Overwegingen
1. Op grond van artikel 8:81 van de Algemene wet bestuursrecht (Awb) kan, indien tegen een besluit bij de rechtbank beroep is ingesteld dan wel, voorafgaand aan een mogelijk beroep bij de rechtbank, bezwaar is gemaakt of administratief beroep is ingesteld, de voorzieningenrechter van de rechtbank die bevoegd is of kan worden in de hoofdzaak, op verzoek een voorlopige voorziening treffen indien onverwijlde spoed, gelet op de betrokken belangen, dat vereist. Het oordeel van de voorzieningenrechter heeft een voorlopig karakter en bindt de rechtbank in een (eventuele) bodemprocedure niet.
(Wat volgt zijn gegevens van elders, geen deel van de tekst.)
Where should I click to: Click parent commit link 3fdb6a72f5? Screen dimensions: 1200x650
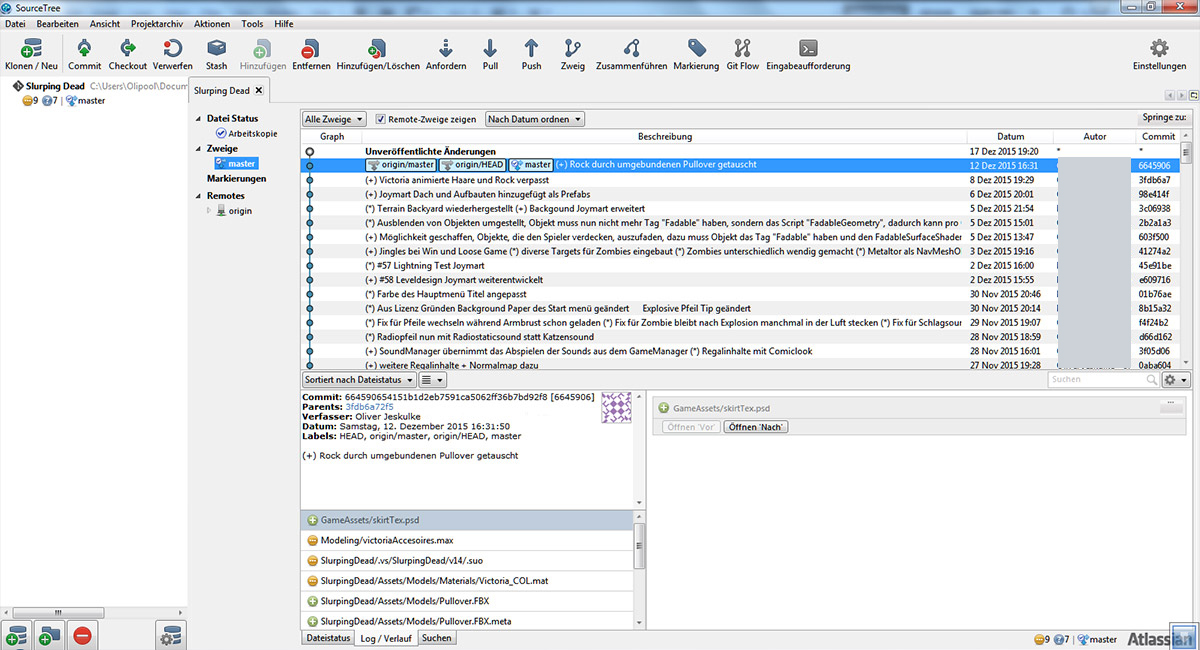point(369,407)
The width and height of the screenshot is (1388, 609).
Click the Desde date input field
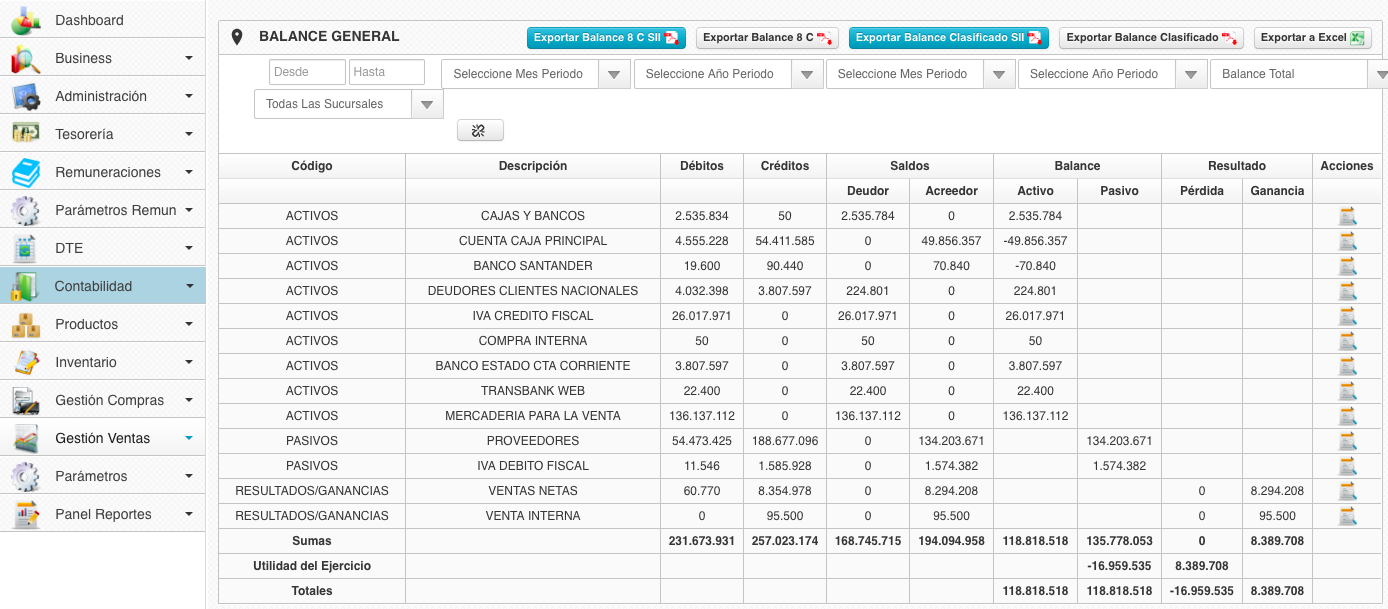[x=307, y=72]
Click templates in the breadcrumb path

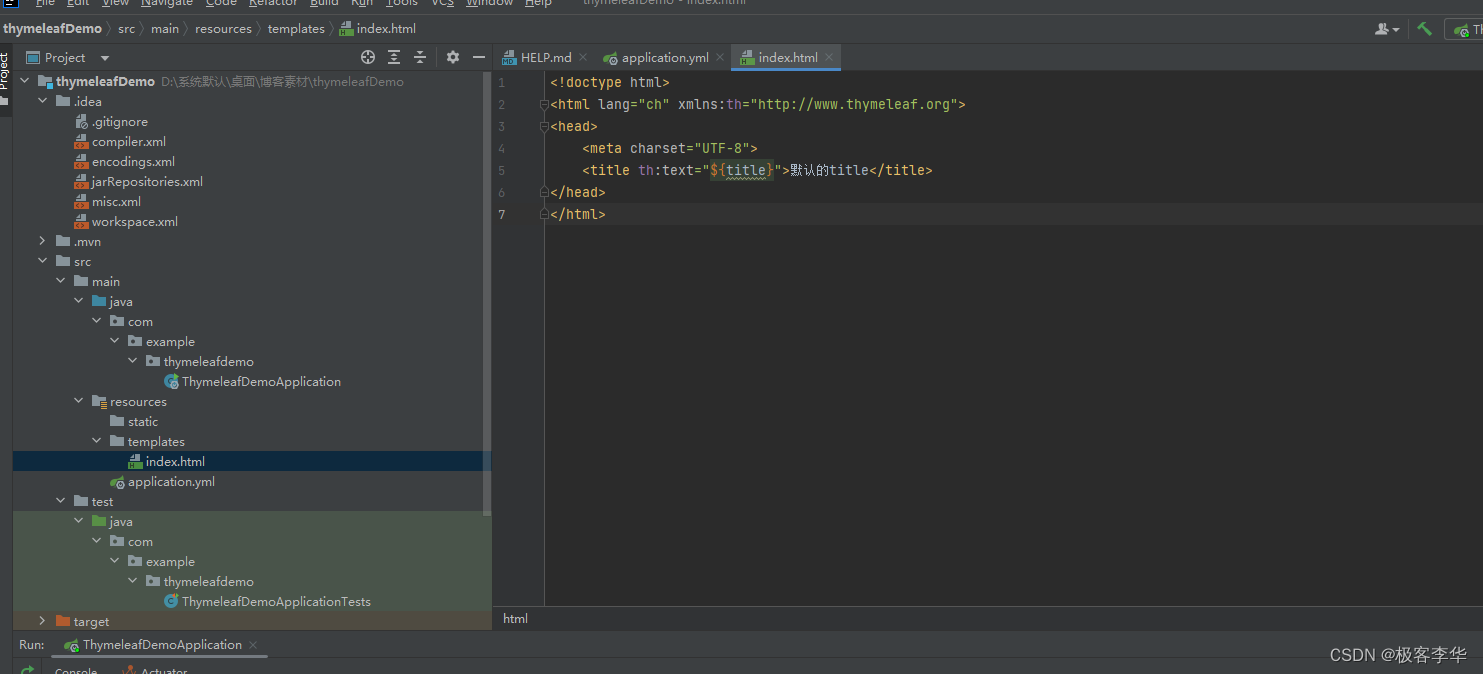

2. De voorzieningenrechter gaat uit van de volgende feiten.
Verzoekster is, in ieder geval vanaf maart 2013, woonachtig in een caravan die zich, samen met een aantal andere caravans, bevindt op de [adres] in Almere. Deze caravan wordt mede bewoond door[A]. De andere caravans worden bewoond door [B] en [C].
Vanaf 12 maart 2013 tot op heden is het terrein herhaaldelijk bezocht door [D], toezichthouder bij de gemeente Almere, alsmede een wijkagent van de politie Midden-Nederland.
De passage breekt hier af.